I've tried to apply following code on my datasample which I found in an older thread (Removing *NEARLY* Duplicate Observations - Python):
from sklearn.preprocessing import OrdinalEncoder
import pandas as pd
import numpy as np
def dedupe_partially_vectorized(df, threshold=1):
"""
- Iterate through each row starting from the last; examine all previous rows for duplicates.

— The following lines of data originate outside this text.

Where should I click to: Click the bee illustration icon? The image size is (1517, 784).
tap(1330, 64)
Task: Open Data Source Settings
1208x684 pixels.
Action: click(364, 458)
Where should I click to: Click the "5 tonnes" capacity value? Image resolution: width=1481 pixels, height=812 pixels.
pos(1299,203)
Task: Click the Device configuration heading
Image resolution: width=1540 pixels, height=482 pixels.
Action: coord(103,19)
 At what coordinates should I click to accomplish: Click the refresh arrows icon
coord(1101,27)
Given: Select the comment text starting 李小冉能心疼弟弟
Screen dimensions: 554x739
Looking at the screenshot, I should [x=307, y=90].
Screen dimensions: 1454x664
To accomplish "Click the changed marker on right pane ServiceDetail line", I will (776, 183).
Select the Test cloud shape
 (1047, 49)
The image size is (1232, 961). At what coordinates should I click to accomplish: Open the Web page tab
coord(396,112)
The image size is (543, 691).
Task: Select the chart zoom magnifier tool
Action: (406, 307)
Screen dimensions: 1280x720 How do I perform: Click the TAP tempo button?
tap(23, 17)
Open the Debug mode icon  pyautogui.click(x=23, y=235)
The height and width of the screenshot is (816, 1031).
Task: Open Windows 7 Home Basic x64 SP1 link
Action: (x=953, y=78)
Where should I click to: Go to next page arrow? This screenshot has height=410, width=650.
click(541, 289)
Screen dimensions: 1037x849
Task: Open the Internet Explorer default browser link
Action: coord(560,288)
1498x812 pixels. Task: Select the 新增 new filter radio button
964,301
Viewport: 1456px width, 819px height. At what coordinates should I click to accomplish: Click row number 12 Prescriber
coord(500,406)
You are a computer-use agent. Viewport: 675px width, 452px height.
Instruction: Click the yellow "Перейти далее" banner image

- If found, it is appended to a list of duplicate indices.
"""
# convert field data to integers
enc = OrdinalEncoder()
X = enc.fit_transform(df.to_numpy())
"""
- loop through each row, starting from last
- for each `row`, calculate hamming distance to all previous rows
- if any such distance is `threshold` or less, mark `idx` as duplicate
- loop ends at 2nd row (1st is by definition not a duplicate)
"""
dupe_idx = []
for j in range(len(X) - 1):
idx = len(X) - j - 1
row = X[idx]
prev_rows = X[0:idx]
dists = np.sum(row != prev_rows, axis=1)
if min(dists) <= threshold:
dupe_idx.append(idx)
dupe_idx = sorted(dupe_idx)
df_dupes = df.iloc[dupe_idx]
df_deduped = df.drop(dupe_idx)
return (df_deduped, df_dupes)
The problem with my sample is that it contains all possible combinations and I just want to keep one entry within a certain threshold. Therefore I understand it as I need to drop the rows during each loop (in difference with above which labels the rows and drops them at the end). I've tried to rewrite the code to loop through the dists and append all distances which meet the condition to a list and then drop it from df and empty the list.
My code is following:
enc = OrdinalEncoder()
X = enc.fit_transform(df.to_numpy())
dupe_idx = []
threshold = 1
for j in range(len(X) - 1):
idx = len(X) - j - 1
row = X[idx]
prev_rows = X[0:idx]
dists = np.sum(row != prev_rows, axis=1)
for i in range(len(dists)):
if dists[i] <= threshold:
dupe_idx.append(i)
df = df.drop(df.index[dupe_idx])
dupe_idx = []
print(df)
It works great for the first loop but gets error on the next one: IndexError: index 666 is out of bounds for axis 0 with size 661
I think I need som help to think regarding the lines below dists = np.sum, I'm certainly missing someting.